Covariance matrices of random vectors contain information that is crucial for modelling. Certain structures and patterns of the covariances (or correlations) may be used to justify parametric models, e.g., autoregressive models. Until now, there have been only few approaches for testing such covariance structures systematically and in a unified way. In the present paper, we propose such a unified testing procedure, and we will exemplify the approach with a large variety of covariance structure models. This includes common structures such as diagonal matrices, Toeplitz matrices, and compound symmetry but also the more involved autoregressive matrices. We propose hypothesis tests for these structures, and we use bootstrap techniques for better small-sample approximation. The structures of the proposed tests invite for adaptations to other covariance patterns by choosing the hypothesis matrix appropriately. We prove their correctness for large sample sizes. The proposed methods require only weak assumptions. With the help of a simulation study, we assess the small sample properties of the tests. We also analyze a real data set to illustrate the application of the procedure.

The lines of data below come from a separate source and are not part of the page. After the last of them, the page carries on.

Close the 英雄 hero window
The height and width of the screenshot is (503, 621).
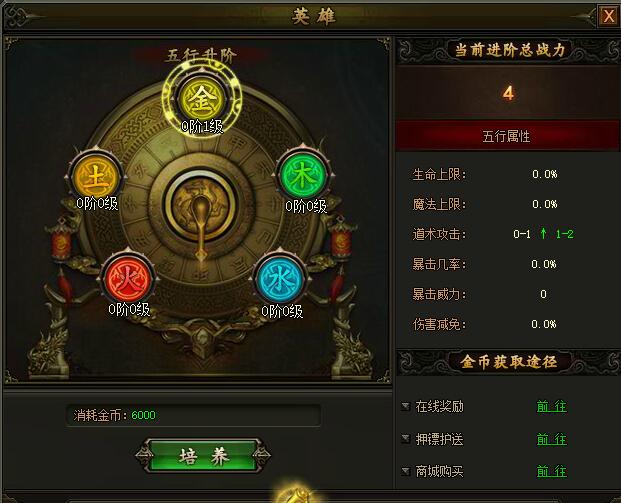[x=608, y=16]
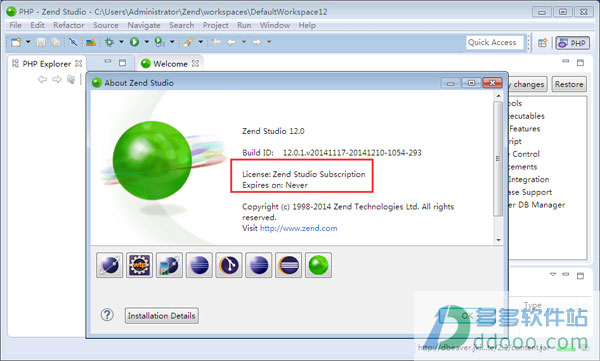Open the Refactor menu
600x361 pixels.
click(68, 25)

翻译：随机向量的协方差矩阵包含对建模至关重要的信息。协方差（或相关性）的特定结构与模式可用于论证参数模型（例如自回归模型）的合理性。迄今为止，系统且统一地检验此类协方差结构的方法寥寥无几。本文提出了一种统一的检验方法，并将通过多种协方差结构模型进行示例说明，涵盖对角矩阵、Toeplitz矩阵和复合对称性等常见结构，以及更复杂的自回归矩阵。我们针对这些结构提出了假设检验，并采用bootstrap技术以改进小样本近似效果。所提检验的结构允许通过适当选择假设矩阵适配其他协方差模式。我们证明了这些方法在大样本下的正确性，且其仅需弱假设条件。通过模拟研究评估了检验的小样本性质，并分析了实际数据集以说明该程序的应用。